Dataset records:
<<<<

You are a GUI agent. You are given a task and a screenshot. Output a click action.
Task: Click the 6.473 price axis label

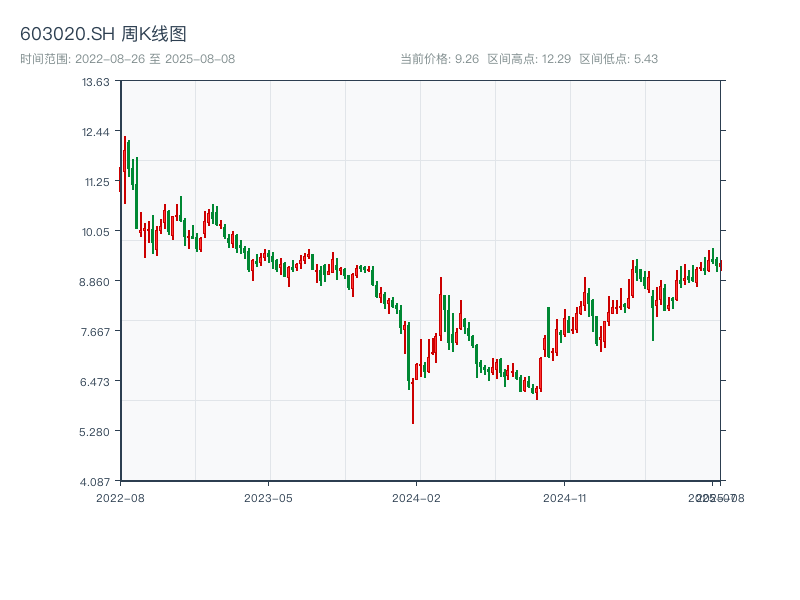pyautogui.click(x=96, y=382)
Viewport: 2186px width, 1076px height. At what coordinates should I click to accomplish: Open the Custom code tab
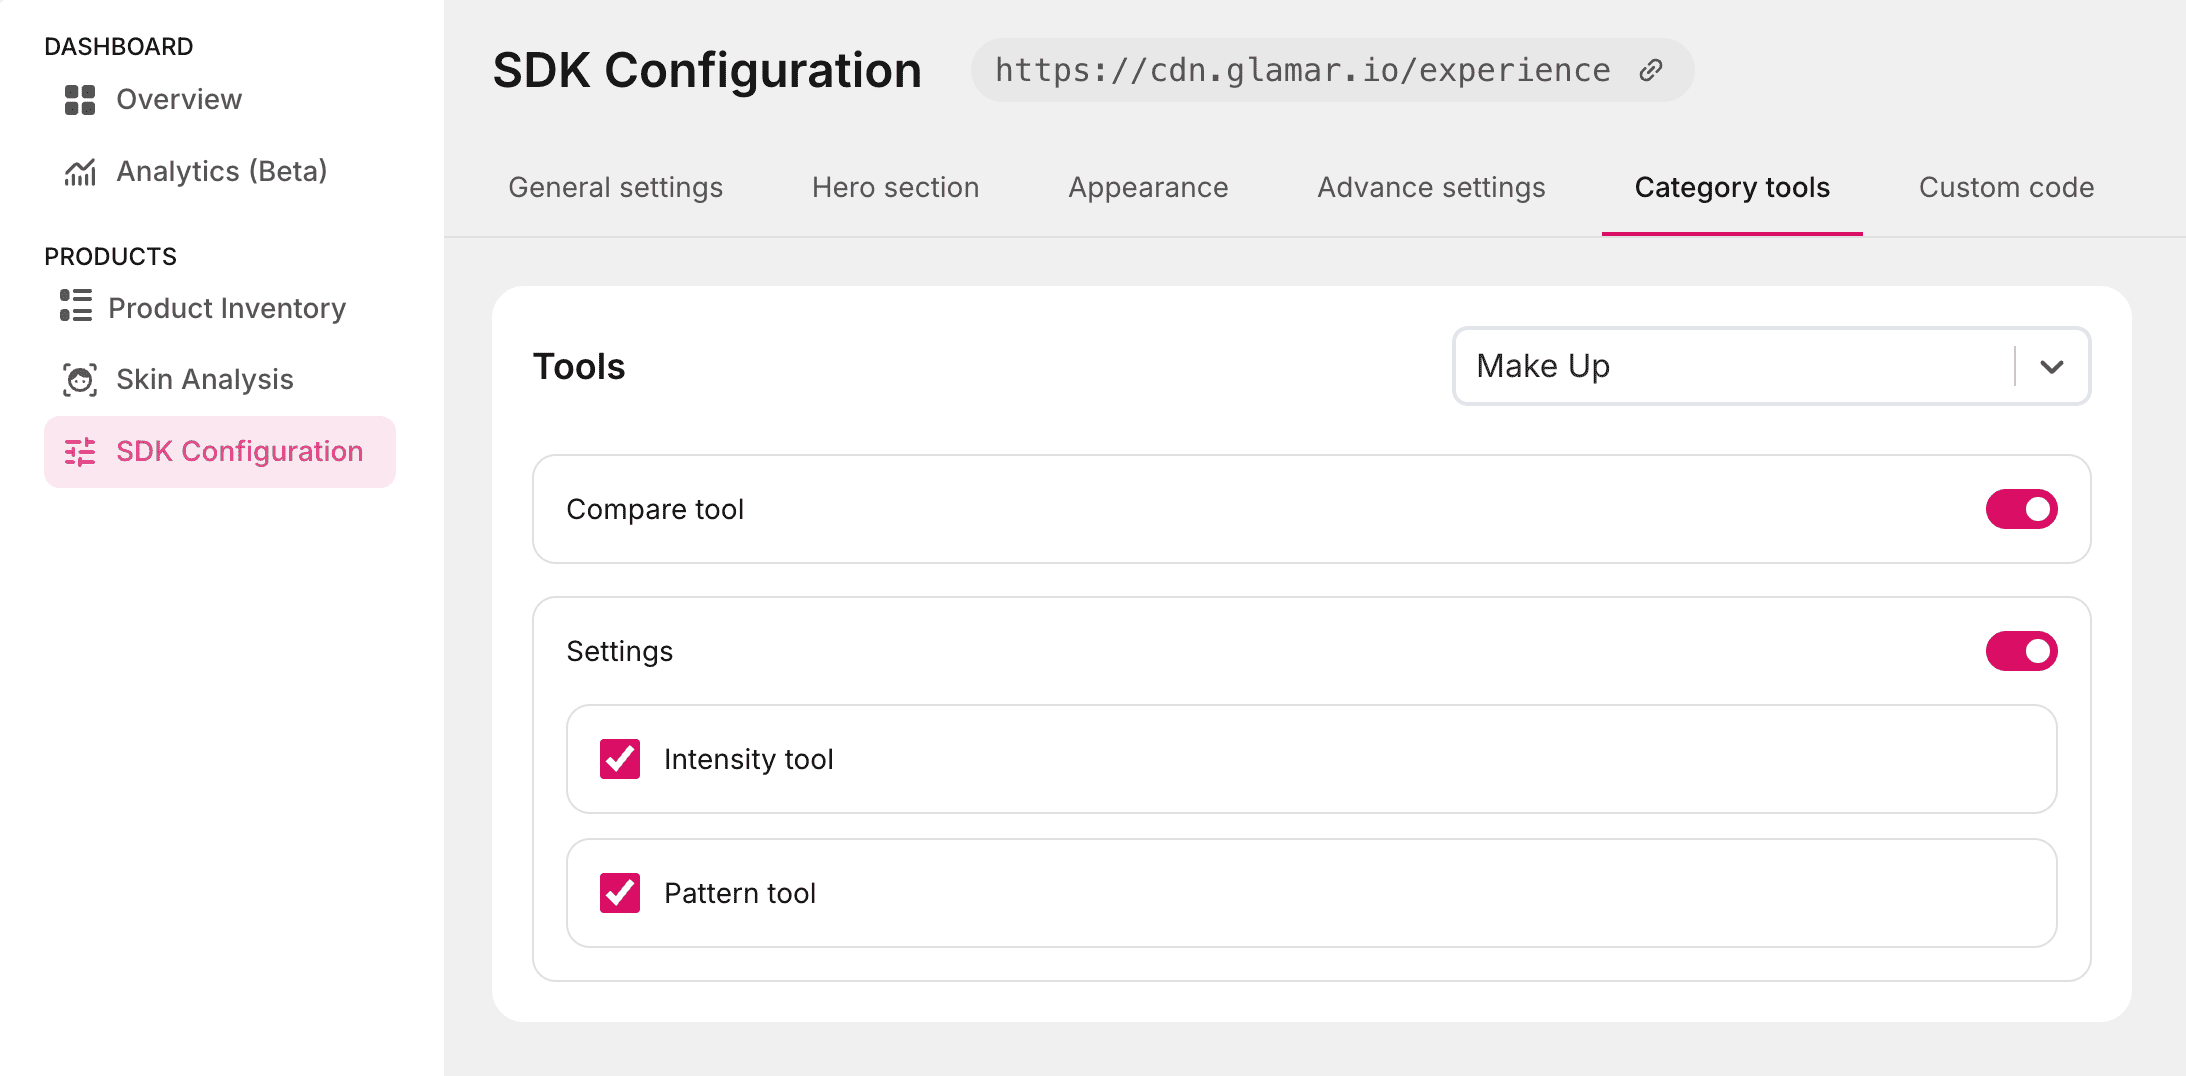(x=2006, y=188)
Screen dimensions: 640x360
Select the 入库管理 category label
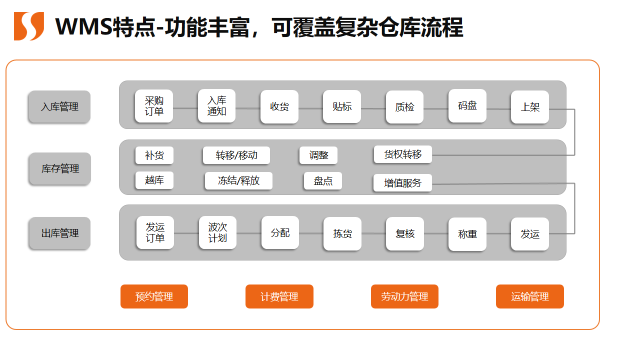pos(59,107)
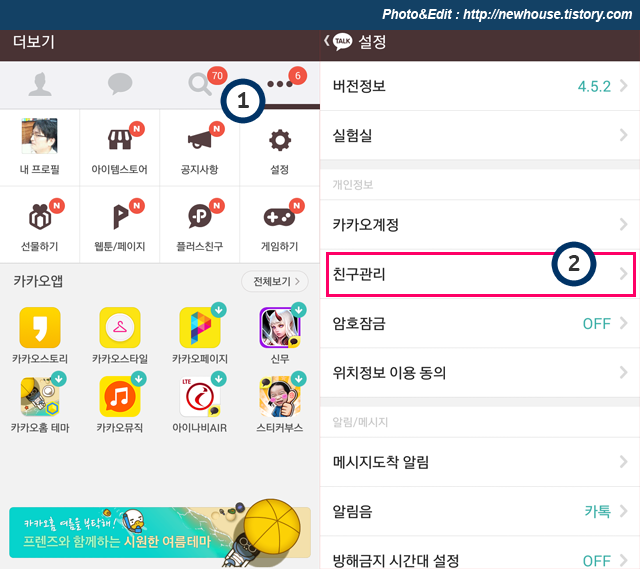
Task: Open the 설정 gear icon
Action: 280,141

>>>>
<<<<

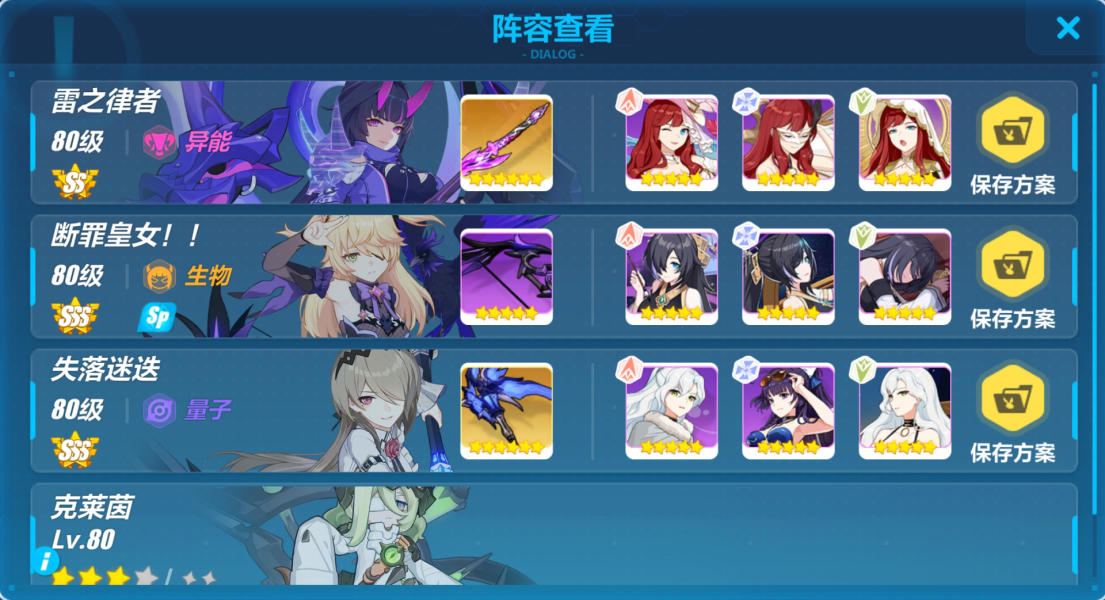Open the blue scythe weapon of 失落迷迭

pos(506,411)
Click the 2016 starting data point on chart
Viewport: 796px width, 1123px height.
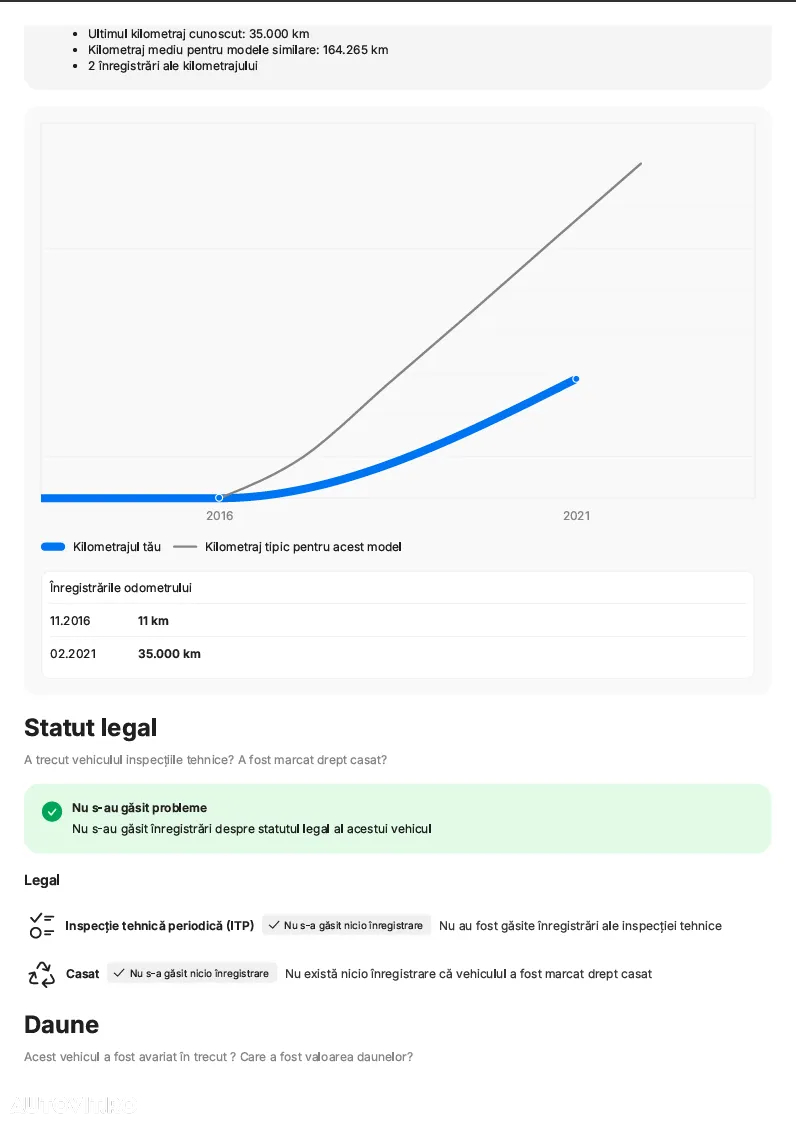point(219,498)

>>>>

The problem:
After locating the line containing "Task: Click the 6.473 price axis label" in the entries above, return it and every line after it exactly, ending at the line containing "Screen dimensions: 640x360", without pictures.

Exercise solution:
Task: Click the 6.473 price axis label

pyautogui.click(x=96, y=382)
Viewport: 2186px width, 1076px height. At what coordinates should I click to accomplish: Open the Custom code tab
(x=2006, y=188)
Screen dimensions: 640x360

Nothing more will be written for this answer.